In accordance with one exemplary embodiment of the present invention, text with emotion markup metadata is converted to voice communication, with or without language translation. This aspect of the invention will be discussed with regard to instant messaging (IM). A user of a PC, laptop, PDA, cell phone, telephone or other network appliance creates a textual message that includes emotion inferences, for instance using one of PCs 1012 or 1016, one of laptops 1018, 1026, 1047 or 1067, one of PDAs 1020 or 1058, one of cell phones 1056 or 1059, or even using one of telephones 1046, 1048, or 1049. The emotion inferences may include emoticons, highlighting, punctuation or some other emphasis indicative of emotion. In accordance with one exemplary embodiment of the present invention, the device that creates the message may or may not be configured with emotion markup component 210 for marking up the text. In any case, the text message with emotion markup is transmitted to a device that includes emotion translation component 250, either separately, or in emotion communication architecture 200, such as laptop 1026. The emotion markup should be in a standard format or contain standard markup metadata that can be recognized as emotion content by emotion translation component 250. If it is not recognizable, the text and nonstandard emotion markup can be processed into standardized emotion markup metadata by any device that includes emotion markup component 210, using the sender's profile information (see
Once the text and emotion markup metadata are received at emotion translation component 250, the recipient can choose between content delivery modes, e.g., text or voice. The recipient of the text message may also specify a language for content delivery. The language selection is used for populating text-to-text dictionary 253 with the appropriate text definitions for translating the text to the selected language. The language selection is also used for populating emotion-to-emotion dictionary 255 with the appropriate emotion definitions for translating the emotion to the culture of the selected language, and for populating emotion-to-voice pattern dictionary 222 with the appropriate voice pattern definitions for adjusting the synthesized audio voice for emotion. The language selection also dictates which word and phrase definitions are appropriate for populating emotion-to-phrase dictionary 220, used for emotion mining for emotion charged words that are particular to the culture of the selected language.

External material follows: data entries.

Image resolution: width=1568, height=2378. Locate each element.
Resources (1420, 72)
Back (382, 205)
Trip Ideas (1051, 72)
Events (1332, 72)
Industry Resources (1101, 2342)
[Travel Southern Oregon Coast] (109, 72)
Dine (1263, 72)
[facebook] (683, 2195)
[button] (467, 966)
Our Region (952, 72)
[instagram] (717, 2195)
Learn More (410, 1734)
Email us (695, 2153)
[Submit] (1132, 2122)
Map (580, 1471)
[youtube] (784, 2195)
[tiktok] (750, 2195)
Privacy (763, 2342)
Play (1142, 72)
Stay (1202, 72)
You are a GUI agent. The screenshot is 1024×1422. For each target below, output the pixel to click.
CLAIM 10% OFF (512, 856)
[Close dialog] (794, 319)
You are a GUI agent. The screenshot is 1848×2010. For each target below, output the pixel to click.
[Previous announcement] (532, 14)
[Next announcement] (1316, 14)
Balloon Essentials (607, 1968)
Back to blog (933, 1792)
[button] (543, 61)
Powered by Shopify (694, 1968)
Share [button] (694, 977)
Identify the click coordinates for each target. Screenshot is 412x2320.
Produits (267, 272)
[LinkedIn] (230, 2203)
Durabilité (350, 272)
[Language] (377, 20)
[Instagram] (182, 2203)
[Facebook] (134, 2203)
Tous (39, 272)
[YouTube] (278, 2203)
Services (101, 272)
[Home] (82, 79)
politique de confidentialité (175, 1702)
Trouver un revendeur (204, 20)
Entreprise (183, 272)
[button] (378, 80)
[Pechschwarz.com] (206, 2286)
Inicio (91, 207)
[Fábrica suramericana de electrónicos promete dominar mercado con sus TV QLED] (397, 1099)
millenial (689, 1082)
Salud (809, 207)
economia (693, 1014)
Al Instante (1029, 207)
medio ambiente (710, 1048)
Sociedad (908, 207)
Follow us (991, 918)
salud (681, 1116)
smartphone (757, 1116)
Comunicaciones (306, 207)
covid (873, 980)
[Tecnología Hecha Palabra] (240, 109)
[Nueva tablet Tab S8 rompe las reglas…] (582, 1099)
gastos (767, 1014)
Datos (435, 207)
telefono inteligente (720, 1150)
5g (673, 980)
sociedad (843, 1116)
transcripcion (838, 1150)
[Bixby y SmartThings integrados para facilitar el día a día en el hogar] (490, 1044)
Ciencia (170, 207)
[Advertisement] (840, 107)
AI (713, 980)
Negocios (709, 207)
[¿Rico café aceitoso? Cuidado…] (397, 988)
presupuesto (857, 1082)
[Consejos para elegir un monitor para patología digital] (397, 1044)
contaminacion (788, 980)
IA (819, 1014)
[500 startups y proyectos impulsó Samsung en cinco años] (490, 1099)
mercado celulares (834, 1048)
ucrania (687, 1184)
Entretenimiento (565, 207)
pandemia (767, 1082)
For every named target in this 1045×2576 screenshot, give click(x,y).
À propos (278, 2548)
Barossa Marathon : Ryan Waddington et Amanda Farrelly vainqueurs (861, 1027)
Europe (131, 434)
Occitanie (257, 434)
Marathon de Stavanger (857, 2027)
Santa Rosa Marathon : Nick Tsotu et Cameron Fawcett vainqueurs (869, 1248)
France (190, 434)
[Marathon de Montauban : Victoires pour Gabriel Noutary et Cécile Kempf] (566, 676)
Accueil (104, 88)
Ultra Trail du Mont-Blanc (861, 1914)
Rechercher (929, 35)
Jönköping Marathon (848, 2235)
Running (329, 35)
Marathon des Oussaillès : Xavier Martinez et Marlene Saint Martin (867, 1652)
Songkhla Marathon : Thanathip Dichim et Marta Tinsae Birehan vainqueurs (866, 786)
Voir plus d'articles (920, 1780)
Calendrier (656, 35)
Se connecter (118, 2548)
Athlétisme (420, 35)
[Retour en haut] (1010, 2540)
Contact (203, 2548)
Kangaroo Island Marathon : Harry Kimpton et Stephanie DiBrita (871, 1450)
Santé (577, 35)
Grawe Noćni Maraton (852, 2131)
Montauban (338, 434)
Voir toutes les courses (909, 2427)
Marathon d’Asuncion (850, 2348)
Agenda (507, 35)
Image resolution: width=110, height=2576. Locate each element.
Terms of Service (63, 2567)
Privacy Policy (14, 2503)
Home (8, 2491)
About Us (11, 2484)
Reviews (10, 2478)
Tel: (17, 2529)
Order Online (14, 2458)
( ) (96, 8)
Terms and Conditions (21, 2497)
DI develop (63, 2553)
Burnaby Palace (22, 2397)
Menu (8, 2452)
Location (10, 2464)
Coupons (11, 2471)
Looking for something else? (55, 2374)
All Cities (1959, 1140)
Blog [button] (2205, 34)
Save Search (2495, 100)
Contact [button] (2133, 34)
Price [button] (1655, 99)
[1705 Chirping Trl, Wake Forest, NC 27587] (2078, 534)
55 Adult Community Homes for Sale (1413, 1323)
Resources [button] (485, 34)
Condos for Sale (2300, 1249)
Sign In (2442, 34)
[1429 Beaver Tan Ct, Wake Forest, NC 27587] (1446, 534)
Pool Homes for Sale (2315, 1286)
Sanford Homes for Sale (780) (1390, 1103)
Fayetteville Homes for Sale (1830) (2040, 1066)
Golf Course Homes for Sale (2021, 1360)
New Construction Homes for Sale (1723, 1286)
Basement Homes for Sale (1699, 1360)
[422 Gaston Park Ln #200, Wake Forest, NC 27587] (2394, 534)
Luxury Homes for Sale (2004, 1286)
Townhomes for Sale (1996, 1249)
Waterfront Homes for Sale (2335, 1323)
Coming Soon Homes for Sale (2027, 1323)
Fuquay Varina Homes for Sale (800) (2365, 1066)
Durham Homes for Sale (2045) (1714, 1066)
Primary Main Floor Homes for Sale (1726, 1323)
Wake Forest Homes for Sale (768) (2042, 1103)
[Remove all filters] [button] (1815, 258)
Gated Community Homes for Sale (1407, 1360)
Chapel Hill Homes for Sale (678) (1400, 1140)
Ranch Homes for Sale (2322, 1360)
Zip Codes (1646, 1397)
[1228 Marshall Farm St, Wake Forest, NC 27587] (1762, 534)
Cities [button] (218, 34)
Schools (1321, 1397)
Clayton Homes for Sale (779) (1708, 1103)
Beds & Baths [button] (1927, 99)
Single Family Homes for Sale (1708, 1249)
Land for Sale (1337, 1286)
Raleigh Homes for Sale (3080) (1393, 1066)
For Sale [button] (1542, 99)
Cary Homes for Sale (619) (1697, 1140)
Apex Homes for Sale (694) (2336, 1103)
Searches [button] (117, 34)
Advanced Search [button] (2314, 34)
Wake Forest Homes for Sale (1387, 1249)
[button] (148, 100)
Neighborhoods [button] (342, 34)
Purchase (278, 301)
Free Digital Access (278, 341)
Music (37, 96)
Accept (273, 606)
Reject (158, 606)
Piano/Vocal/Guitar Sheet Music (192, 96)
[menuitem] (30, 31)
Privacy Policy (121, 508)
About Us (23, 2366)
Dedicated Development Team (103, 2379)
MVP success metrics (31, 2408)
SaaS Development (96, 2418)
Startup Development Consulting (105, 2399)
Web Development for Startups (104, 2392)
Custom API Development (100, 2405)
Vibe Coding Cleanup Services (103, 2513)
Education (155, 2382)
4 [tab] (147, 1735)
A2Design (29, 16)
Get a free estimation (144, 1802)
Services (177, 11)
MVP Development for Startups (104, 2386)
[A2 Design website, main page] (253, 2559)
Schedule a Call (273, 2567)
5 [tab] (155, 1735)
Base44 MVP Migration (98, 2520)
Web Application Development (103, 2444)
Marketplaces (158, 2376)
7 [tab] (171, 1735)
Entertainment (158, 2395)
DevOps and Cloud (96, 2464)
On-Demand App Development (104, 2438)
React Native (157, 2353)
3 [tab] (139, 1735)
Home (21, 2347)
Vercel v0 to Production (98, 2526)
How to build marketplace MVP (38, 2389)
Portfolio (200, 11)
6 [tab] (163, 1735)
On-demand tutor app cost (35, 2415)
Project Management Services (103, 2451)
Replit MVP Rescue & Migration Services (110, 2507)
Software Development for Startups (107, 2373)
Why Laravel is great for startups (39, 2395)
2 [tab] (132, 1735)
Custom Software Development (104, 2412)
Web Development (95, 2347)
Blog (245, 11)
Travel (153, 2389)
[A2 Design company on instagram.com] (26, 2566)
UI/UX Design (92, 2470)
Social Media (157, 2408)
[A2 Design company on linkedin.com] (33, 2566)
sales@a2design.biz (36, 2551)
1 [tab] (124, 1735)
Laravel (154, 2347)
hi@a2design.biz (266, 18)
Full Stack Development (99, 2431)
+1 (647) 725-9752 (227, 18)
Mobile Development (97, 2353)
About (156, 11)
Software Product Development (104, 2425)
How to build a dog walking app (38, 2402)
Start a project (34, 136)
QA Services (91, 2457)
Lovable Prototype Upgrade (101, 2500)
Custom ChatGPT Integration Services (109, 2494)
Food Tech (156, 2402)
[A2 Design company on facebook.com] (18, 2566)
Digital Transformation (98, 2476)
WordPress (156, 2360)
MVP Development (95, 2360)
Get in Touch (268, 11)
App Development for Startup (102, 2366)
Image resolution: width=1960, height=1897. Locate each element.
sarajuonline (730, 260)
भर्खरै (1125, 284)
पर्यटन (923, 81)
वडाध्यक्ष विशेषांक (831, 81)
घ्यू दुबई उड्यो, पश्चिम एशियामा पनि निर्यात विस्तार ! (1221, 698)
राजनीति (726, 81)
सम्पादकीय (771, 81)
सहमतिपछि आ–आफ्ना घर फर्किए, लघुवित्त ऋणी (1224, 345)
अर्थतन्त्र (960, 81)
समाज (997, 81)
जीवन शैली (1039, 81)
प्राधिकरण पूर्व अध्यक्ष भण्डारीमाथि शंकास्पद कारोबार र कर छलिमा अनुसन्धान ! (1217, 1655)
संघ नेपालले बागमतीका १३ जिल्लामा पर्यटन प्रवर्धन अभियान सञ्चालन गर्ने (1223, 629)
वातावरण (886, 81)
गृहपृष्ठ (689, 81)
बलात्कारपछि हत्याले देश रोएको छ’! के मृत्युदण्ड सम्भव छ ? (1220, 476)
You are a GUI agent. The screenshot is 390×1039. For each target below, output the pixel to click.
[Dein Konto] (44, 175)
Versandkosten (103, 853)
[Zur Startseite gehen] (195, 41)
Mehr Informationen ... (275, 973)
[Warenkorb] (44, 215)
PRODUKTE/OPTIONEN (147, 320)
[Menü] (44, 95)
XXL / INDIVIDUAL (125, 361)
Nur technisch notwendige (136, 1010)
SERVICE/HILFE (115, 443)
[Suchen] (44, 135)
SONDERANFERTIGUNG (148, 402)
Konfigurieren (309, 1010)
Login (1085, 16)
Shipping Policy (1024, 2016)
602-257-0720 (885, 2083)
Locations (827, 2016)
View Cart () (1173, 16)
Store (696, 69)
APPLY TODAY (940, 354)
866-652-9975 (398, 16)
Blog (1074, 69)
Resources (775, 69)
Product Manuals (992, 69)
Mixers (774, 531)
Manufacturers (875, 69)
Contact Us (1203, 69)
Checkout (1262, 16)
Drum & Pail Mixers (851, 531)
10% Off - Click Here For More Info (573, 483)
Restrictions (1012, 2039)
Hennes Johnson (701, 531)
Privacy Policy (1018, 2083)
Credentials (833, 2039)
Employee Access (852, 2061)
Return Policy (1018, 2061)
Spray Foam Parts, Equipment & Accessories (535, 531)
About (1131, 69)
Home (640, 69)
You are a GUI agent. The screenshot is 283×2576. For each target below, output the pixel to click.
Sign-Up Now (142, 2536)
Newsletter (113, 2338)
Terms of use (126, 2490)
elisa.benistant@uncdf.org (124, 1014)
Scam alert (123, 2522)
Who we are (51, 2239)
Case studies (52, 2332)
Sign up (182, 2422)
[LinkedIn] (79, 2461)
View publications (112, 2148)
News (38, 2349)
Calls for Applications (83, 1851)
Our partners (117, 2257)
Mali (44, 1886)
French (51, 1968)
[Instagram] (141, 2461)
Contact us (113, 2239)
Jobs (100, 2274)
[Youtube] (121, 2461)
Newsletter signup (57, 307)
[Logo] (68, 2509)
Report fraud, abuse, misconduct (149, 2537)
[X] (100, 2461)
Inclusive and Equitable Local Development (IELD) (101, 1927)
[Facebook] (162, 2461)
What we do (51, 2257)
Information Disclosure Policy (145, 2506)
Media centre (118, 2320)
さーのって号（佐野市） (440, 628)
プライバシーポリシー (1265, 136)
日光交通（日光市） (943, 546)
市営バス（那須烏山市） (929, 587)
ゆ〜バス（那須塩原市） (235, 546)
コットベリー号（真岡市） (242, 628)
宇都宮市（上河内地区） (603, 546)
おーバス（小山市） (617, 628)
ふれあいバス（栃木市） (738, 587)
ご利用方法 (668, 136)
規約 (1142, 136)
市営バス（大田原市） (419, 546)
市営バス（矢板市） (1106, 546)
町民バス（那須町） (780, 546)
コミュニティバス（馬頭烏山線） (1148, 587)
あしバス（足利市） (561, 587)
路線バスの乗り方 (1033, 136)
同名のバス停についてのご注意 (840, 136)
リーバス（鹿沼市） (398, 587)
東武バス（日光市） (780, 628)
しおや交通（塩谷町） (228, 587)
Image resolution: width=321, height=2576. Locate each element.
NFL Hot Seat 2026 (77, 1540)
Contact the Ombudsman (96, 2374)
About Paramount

Optionally, the recipient may also select a language dialect for the content delivery, in addition to selecting the language, for translating the textual and emotion content into a particular dialect of the language. In that case, each of the text-to-text dictionary 253, emotion-to-emotion dictionary 255, emotion-to-voice pattern dictionary 222 and emotion-to-phrase dictionary 220 are modified, as necessary, for the language dialect. A geographic region may also be selected by the recipient, if desired, for altering the content delivery consistent with a particular geographic area. Still further, the recipient may also desire the content delivery to match his own communication personality. In that case, the definitions in each of the text-to-text, emotion-to-emotion, emotion-to-voice pattern and emotion-to-phrase dictionaries are further modified with the personality attributes from the recipient's profile. In so doing, the present invention will convert the text and standardized emotion markup into text (speech) that is consistent with that used by the recipient, while preserving and converting the emotion content consistent with that used by the recipient to convey his emotional state. With the dictionary definitions updated, the message can then be processed.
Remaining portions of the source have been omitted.